Open Knowledge Base: How to control the file numbers of hive table after inserting data on MapR-FS.

Hive table contains files in HDFS, if one table or one partition has too many small files, the HiveQL performance may be impacted.
Sometimes, it may take lots of time to prepare a MapReduce job before submitting it, since Hive needs to get the metadata from each file.
This article explains how to control the file numbers of hive table after inserting data on MapRFS; or simply saying, it explains how many files will be generated for "target" table by below HiveQL:

INSERT OVERWRITE TABLE target SELECT * FROM source;

Above HiveQL may have below 2 major steps:

1. MapReduce(In this example, Map only) job to read the data from "source" table.

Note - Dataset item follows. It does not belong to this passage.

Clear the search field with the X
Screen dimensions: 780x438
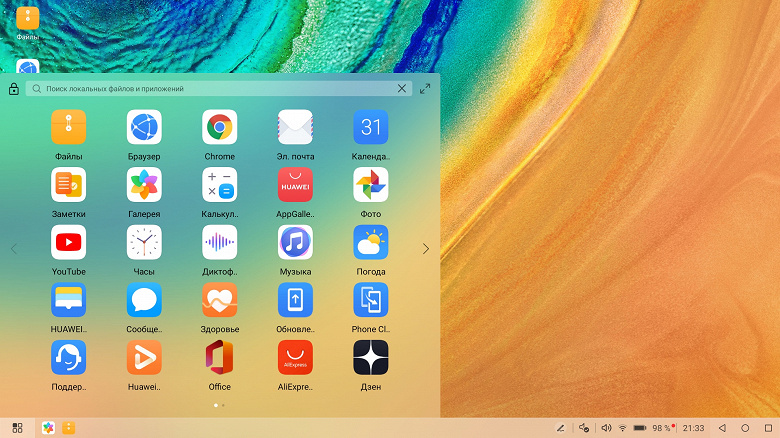tap(402, 89)
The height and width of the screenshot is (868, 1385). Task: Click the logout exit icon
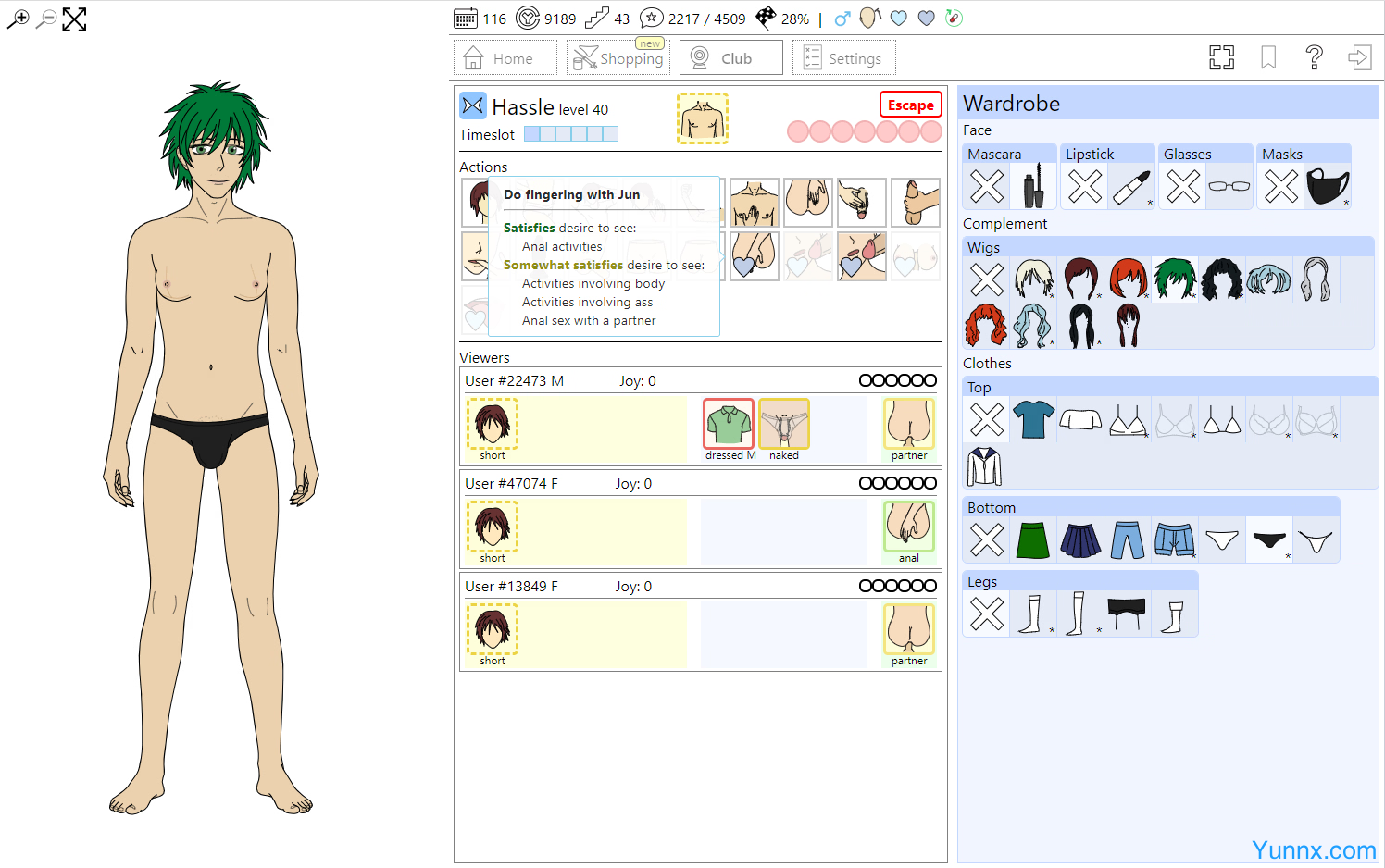click(x=1359, y=58)
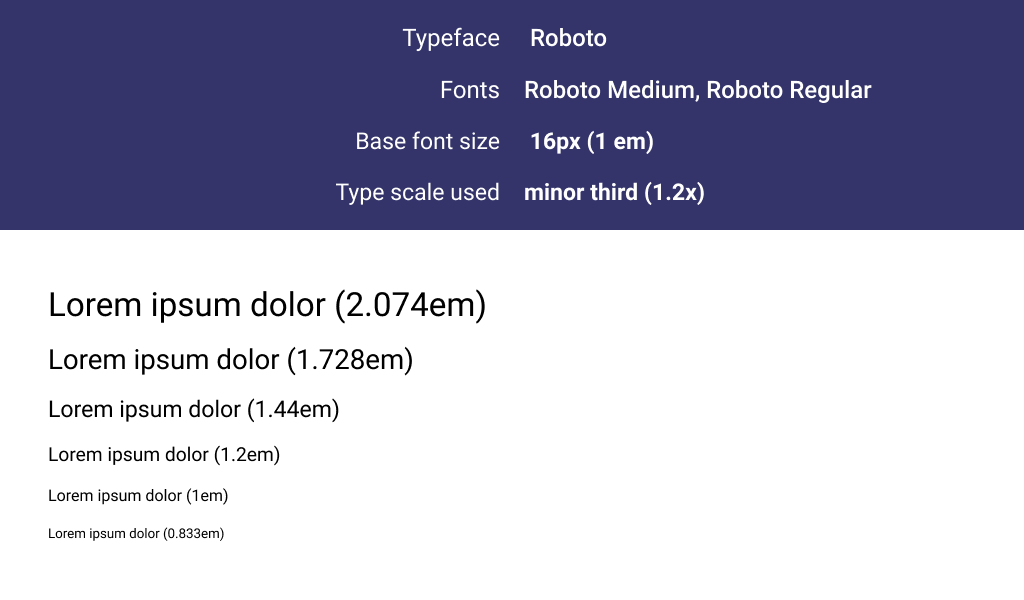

The number of Mappers determines the number of intermediate files, and the number of Mappers is determined by below 3 factors:

a. hive.input.format

Different input formats may start different number of Mappers in this step.
Default value in Hive 0.13 is org.apache.hadoop.hive.ql.io.CombineHiveInputFormat.
It will combine all files together and then try to split, so that it can improve the performance if the table has too many small files.
One old default value is org.apache.hadoop.hive.ql.io.HiveInputFormat which will split each file separately. Eg, If you have 10 small files and each file only has 1 row, Hive may spawn 10 mappers to read the whole table.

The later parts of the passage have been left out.